The routine saw a white police officer kneel on star Ashley Banjo, echoing the killing of unarmed black man George Floyd, while other dancers performed with police riot shields.
As Banjo lay on the floor while the police officer handcuffed him, other dancers crowded around with smartphones as if to film and take photos of the incident.
The routine also saw the dance troupe take a knee, in protest against racism and police brutality.
The performance was widely praised on social media during the show on September 5 but there has since been 23,308 complaints to broadcasting watchdog Ofcom.
A spokeswoman for Ofcom said: “We are assessing these complaints against our broadcasting rules, before deciding whether or not to investigate.”
Banjo has said the group has been overwhelmed by the positive reaction to the performance and has received “hundreds of thousands of messages, comments, DMs, and just interactions in the street”.
An ITV spokesman said: “Britain’s Got Talent has always been an inclusive show, which showcases diversity and supports strong storytelling in all forms and ITV stands behind the decision to broadcast Diversity’s performance on BGT.
“Ashley and the group are a great example of the talent, creativity and diversity of modern Britain and their performance was an authentic, heartfelt response to many of the issues and events which have affected society in 2020.”
In a video message on Instagram, Banjo said that while “the headlines have been about the complaints and the negativity… the negativity is the minority.
“The positive response has been huge. So thank you so much to everyone who has supported, shown love, and stood by what we did.”
And he added: “We’re feeling positive, proud, happy, confident.
“We stand by every single decision we made with that performance… I’m proud.”
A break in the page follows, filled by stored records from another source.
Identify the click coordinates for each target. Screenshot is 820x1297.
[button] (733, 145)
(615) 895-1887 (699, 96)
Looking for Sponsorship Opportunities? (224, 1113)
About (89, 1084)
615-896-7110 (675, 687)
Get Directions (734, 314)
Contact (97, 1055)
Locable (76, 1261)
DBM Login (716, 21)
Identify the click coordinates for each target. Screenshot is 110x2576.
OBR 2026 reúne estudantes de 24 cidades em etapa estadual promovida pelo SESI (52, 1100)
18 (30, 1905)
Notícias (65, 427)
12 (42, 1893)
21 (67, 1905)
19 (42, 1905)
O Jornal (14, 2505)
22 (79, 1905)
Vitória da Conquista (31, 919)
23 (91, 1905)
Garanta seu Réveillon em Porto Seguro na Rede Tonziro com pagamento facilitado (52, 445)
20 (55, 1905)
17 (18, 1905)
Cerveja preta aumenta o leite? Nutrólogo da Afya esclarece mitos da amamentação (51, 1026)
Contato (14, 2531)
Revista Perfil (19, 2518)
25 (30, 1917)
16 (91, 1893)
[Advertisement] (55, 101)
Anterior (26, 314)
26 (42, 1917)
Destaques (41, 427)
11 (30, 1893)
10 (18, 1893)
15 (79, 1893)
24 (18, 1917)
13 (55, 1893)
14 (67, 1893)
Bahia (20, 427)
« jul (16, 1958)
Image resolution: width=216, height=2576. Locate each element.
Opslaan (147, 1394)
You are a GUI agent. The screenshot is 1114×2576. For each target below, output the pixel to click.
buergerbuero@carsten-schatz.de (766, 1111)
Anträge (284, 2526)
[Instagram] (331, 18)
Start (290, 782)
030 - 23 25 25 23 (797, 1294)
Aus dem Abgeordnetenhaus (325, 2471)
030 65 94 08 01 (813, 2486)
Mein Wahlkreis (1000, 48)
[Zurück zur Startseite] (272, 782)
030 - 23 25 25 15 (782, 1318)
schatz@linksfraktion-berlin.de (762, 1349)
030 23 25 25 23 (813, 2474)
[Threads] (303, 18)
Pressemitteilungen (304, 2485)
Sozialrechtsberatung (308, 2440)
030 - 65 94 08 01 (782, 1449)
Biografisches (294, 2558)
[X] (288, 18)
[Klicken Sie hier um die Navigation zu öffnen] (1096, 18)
The “negativity” included “racial abuse” and “threats”, he said, adding: “That reaction shows exactly why this performance was needed… Racism is very real. I knew it before and I definitely know it now.”
He said the “performance was a round-up of an extraordinary year”.
“Everything from lockdown to Covid-19, to the incredible NHS to the spotlight that’s been shone on racism. Everything that happened with George Floyd in America, the protests, the riots – ultimately culminating in the idea of unity, hope, finding a cure.”